REQUIRED WORK — The data should be restated word for word, in full.

DATA LISTING —
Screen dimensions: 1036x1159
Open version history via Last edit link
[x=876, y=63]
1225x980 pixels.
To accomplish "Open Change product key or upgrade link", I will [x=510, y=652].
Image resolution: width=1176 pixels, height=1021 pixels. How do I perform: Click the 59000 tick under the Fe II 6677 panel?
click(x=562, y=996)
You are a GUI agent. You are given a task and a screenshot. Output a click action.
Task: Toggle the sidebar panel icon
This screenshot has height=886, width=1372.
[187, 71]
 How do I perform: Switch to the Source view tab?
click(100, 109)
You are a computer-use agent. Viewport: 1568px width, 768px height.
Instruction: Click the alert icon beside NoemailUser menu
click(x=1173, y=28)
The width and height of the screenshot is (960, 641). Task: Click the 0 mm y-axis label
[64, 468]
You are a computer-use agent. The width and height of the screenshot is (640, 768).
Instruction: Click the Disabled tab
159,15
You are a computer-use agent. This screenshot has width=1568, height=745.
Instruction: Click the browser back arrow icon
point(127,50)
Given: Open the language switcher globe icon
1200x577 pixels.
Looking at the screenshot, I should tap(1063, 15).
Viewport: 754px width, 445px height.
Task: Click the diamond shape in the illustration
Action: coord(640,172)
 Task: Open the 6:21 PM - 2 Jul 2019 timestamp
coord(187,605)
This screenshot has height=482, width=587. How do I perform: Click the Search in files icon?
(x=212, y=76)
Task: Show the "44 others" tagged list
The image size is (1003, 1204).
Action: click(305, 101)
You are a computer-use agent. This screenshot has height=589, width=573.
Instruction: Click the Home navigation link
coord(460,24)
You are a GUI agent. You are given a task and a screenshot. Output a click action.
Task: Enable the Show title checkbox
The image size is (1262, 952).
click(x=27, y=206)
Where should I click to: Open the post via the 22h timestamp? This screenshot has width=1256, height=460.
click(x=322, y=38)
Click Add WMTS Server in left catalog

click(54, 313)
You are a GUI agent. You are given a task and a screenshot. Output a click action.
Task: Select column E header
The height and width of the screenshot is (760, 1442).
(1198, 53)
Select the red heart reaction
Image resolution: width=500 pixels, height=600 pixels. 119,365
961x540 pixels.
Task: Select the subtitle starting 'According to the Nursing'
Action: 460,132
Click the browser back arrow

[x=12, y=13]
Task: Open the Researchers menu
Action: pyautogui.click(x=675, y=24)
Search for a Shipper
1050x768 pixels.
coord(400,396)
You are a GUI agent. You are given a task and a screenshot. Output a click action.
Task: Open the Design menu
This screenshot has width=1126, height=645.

SOLUTION TO THE PROBLEM —
Screen dimensions: 1036x1159
Open version history via Last edit link
[x=876, y=63]
1225x980 pixels.
To accomplish "Open Change product key or upgrade link", I will [x=510, y=652].
Image resolution: width=1176 pixels, height=1021 pixels. How do I perform: Click the 59000 tick under the Fe II 6677 panel?
click(x=562, y=996)
You are a GUI agent. You are given a task and a screenshot. Output a click action.
Task: Toggle the sidebar panel icon
This screenshot has height=886, width=1372.
[187, 71]
 How do I perform: Switch to the Source view tab?
click(100, 109)
You are a computer-use agent. Viewport: 1568px width, 768px height.
Instruction: Click the alert icon beside NoemailUser menu
click(x=1173, y=28)
The width and height of the screenshot is (960, 641). Task: Click the 0 mm y-axis label
[64, 468]
You are a computer-use agent. The width and height of the screenshot is (640, 768).
Instruction: Click the Disabled tab
159,15
You are a computer-use agent. This screenshot has width=1568, height=745.
Instruction: Click the browser back arrow icon
point(127,50)
Given: Open the language switcher globe icon
1200x577 pixels.
Looking at the screenshot, I should tap(1063, 15).
Viewport: 754px width, 445px height.
Task: Click the diamond shape in the illustration
Action: coord(640,172)
 Task: Open the 6:21 PM - 2 Jul 2019 timestamp
coord(187,605)
This screenshot has height=482, width=587. How do I perform: Click the Search in files icon?
(x=212, y=76)
Task: Show the "44 others" tagged list
The image size is (1003, 1204).
Action: click(305, 101)
You are a computer-use agent. This screenshot has height=589, width=573.
Instruction: Click the Home navigation link
coord(460,24)
You are a GUI agent. You are given a task and a screenshot. Output a click action.
Task: Enable the Show title checkbox
The image size is (1262, 952).
click(x=27, y=206)
Where should I click to: Open the post via the 22h timestamp? This screenshot has width=1256, height=460.
click(x=322, y=38)
Click Add WMTS Server in left catalog

click(54, 313)
You are a GUI agent. You are given a task and a screenshot. Output a click action.
Task: Select column E header
The height and width of the screenshot is (760, 1442).
(1198, 53)
Select the red heart reaction
Image resolution: width=500 pixels, height=600 pixels. 119,365
961x540 pixels.
Task: Select the subtitle starting 'According to the Nursing'
Action: 460,132
Click the browser back arrow

[x=12, y=13]
Task: Open the Researchers menu
Action: pyautogui.click(x=675, y=24)
Search for a Shipper
1050x768 pixels.
coord(400,396)
You are a GUI agent. You are given a task and a screenshot. Output a click action.
Task: Open the Design menu
This screenshot has width=1126, height=645.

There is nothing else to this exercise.